British Thermal Units, Watts, Joules, Horsepower-Hours. All talking about the same thing, but it’s like converting from Dollars to Chinese Yuan to Czech Crowns to Euros when you want to buy a beer in Mexico. More confusing than ideal.

Well, really it’s worst than that. Aside from different units, there are two different** systems of units** in use in engineering.

The International System of Units (the SI Units) is more or less the metric version of things, giving us units like meters, kilograms, pascals (unit of pressure) and newtons (a unit of mass that, appropriately enough, weighs about as much as an apple here on earth – 1/4 lb roughly.)

English Units were derived largely from old measurement standards from Britain. Some, such as yards, miles and pounds (weight) are familiar. Others, like slugs (mass, and equal to 32 pound-mass) and grains (weight) are pretty obscure, but still around to drive us crazy.

According to Wikipedia, only Burma, Liberia and the United States have not adopted SI units as their official system of weights and measures. This is somewhat unfortunate because SI units are simpler to work with, but given the extent of our legacy systems, you really have no choice but to learn how to manipulate numbers with both systems anyway.

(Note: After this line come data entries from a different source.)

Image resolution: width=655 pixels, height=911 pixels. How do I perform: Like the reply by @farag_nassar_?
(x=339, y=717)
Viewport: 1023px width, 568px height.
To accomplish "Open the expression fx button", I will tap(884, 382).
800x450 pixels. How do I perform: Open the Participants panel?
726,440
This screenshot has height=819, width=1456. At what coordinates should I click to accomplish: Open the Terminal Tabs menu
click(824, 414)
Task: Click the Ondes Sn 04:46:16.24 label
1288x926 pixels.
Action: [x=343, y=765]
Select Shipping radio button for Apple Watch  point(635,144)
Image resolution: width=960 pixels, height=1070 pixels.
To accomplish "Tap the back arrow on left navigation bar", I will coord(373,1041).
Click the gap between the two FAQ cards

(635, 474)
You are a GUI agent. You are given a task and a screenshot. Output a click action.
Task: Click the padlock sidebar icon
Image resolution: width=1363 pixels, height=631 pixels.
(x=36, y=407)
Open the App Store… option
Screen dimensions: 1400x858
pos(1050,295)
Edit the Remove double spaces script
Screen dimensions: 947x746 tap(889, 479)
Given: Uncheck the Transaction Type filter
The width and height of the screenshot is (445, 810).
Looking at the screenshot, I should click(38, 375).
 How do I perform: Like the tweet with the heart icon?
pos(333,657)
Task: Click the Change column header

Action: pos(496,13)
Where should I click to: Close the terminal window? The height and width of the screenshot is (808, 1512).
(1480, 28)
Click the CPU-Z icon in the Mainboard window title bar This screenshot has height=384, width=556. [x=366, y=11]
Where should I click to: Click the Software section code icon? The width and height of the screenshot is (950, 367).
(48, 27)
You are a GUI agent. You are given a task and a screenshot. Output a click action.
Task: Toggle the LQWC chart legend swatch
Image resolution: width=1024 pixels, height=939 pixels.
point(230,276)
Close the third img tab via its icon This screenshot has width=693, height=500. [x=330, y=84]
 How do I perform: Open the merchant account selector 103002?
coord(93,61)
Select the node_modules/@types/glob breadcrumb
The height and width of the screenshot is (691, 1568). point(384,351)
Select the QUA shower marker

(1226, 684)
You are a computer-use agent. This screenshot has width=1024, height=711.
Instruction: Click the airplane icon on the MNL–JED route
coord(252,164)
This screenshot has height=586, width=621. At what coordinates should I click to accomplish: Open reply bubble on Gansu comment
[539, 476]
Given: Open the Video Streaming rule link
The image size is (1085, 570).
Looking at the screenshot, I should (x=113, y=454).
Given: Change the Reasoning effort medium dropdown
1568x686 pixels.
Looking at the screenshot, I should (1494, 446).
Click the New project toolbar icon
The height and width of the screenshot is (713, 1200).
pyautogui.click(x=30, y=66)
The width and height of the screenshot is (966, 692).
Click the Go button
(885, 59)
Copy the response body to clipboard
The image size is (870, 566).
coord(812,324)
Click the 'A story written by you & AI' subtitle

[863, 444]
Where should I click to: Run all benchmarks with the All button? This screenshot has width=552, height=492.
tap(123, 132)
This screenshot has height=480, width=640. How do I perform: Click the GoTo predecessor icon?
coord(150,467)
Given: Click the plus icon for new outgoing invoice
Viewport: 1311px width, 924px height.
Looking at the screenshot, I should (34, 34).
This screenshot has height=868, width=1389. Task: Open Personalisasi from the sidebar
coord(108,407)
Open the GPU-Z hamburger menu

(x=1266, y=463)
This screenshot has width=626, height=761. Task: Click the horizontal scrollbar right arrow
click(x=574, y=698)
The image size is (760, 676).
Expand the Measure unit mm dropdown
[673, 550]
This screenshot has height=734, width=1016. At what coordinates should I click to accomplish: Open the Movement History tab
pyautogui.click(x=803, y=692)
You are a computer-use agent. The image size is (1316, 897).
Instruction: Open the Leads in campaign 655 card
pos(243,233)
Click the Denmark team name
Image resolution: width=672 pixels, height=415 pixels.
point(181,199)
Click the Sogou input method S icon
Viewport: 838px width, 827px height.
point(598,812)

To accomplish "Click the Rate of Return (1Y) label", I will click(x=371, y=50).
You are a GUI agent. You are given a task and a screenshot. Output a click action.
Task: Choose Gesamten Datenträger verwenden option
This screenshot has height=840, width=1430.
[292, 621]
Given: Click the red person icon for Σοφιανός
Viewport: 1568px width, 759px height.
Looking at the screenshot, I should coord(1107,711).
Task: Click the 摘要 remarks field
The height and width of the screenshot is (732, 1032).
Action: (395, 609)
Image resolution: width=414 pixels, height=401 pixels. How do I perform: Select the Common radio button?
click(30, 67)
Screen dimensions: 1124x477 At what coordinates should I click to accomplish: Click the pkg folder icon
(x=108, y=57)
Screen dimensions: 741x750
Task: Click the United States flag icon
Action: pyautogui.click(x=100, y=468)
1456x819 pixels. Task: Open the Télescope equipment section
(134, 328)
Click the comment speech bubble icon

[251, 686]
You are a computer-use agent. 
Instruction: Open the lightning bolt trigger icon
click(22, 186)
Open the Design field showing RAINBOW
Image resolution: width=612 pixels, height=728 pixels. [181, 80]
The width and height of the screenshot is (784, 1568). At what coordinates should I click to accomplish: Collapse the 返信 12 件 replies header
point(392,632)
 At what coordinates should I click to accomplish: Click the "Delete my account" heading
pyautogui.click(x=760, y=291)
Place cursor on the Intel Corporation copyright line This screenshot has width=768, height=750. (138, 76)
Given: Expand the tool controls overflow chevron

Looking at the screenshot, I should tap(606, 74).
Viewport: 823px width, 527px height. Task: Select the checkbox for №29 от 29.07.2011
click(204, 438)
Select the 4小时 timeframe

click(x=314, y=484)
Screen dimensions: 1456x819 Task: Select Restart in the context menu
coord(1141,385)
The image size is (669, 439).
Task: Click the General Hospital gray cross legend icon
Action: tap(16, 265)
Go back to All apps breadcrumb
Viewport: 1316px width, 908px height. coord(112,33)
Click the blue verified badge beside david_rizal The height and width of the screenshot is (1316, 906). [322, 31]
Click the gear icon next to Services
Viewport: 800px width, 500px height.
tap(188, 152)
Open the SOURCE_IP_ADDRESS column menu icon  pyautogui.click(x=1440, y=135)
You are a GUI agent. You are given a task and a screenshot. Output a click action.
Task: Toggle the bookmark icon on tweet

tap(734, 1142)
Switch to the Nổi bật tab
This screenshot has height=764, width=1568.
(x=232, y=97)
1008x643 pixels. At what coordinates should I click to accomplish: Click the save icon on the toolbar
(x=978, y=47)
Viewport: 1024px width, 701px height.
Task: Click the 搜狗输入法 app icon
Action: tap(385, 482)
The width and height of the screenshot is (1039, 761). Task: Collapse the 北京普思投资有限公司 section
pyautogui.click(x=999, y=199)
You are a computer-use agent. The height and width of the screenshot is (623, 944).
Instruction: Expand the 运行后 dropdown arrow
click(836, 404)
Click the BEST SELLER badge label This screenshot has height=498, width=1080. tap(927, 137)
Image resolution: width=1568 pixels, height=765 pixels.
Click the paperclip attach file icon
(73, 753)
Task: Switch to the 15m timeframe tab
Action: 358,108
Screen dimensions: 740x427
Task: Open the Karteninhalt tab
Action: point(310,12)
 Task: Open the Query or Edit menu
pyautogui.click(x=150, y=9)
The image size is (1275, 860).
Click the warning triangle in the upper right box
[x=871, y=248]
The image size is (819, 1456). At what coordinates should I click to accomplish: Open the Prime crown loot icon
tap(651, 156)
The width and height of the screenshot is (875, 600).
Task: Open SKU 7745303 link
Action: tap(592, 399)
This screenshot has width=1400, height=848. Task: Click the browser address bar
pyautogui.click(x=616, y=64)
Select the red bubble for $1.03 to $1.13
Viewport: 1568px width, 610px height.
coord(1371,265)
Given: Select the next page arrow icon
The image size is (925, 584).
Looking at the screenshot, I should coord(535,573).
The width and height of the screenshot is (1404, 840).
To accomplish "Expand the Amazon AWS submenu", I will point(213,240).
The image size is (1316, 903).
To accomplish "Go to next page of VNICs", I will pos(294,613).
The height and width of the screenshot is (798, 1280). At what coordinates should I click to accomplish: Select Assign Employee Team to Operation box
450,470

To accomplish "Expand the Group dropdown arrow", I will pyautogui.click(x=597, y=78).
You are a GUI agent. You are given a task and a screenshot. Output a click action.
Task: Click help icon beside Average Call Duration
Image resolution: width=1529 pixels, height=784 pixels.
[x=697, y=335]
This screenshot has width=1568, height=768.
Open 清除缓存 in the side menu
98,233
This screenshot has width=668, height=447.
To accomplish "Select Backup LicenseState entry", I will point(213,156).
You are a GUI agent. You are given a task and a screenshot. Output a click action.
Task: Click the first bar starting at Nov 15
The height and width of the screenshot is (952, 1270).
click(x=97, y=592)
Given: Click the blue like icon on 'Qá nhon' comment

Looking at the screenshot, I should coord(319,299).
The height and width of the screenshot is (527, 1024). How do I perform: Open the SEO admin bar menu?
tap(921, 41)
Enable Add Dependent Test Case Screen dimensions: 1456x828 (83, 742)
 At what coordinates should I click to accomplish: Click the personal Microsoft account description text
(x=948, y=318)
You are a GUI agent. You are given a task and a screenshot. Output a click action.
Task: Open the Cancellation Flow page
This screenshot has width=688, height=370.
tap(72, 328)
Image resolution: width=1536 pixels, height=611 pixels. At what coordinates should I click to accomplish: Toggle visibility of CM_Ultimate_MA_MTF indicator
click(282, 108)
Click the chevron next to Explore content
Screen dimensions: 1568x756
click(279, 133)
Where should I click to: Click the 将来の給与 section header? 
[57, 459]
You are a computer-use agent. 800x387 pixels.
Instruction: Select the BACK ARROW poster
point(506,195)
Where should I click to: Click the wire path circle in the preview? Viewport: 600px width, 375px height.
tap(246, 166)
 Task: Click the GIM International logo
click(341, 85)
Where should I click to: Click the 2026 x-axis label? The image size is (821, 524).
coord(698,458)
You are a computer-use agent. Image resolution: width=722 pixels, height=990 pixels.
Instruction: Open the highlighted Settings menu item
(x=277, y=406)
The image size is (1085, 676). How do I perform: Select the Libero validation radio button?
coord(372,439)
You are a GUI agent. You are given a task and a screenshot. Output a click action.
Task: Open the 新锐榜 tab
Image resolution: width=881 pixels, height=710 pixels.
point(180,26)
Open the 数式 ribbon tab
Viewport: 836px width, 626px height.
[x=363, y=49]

In the energy world, we really have a strange mix of units that are run into all the time. Let’s start a list right here of the big ones. I will come back and add to this as things occur to me:

- Gallons (volume)
- Gallons per Minute (GPM – Flow Rate)
- Cubic Feet (volume)
- Cubic Feet per Minute (CFM – Flow Rate)
- Degrees Fahrenheit (DegF – Temperature)
- British Thermal Units (Btu – Energy)
- Thousand British Thermal Units (MBtu, sometimes KBtu – Energy)
- Million British Thermal Units (MMBtu – Energy)
- British Thermal Units per Hour (Btuh – Power)
- Watts (Power)
- Watt-Hours (Energy)
- Tons (cooling, 12,000 Btuh – Refrigeration Power)
- Ton-hours (12,000 Btu – Refrigeration Energy)
- MLb (heating, 1,000 pounds of steam)
- Pounds per Hour (PPH, commonly used for steam power)
- Volts (V)
- Amperes (Electrical Current, I)
- Ohms (Electrical Resistance, R)
- Power Factor (pf)

As I think of more I’ll add them. But we need these because we are going to derive the eight or ten essential equations that allow you to do energy calculation quickly and accurately for wide array of situations.

Hang in there. What I find about engineering, at first, is that you have to learn a bunch of seemingly random stuff, but only after you know enough of that random stuff can you string it together and make a sensible whole out of it.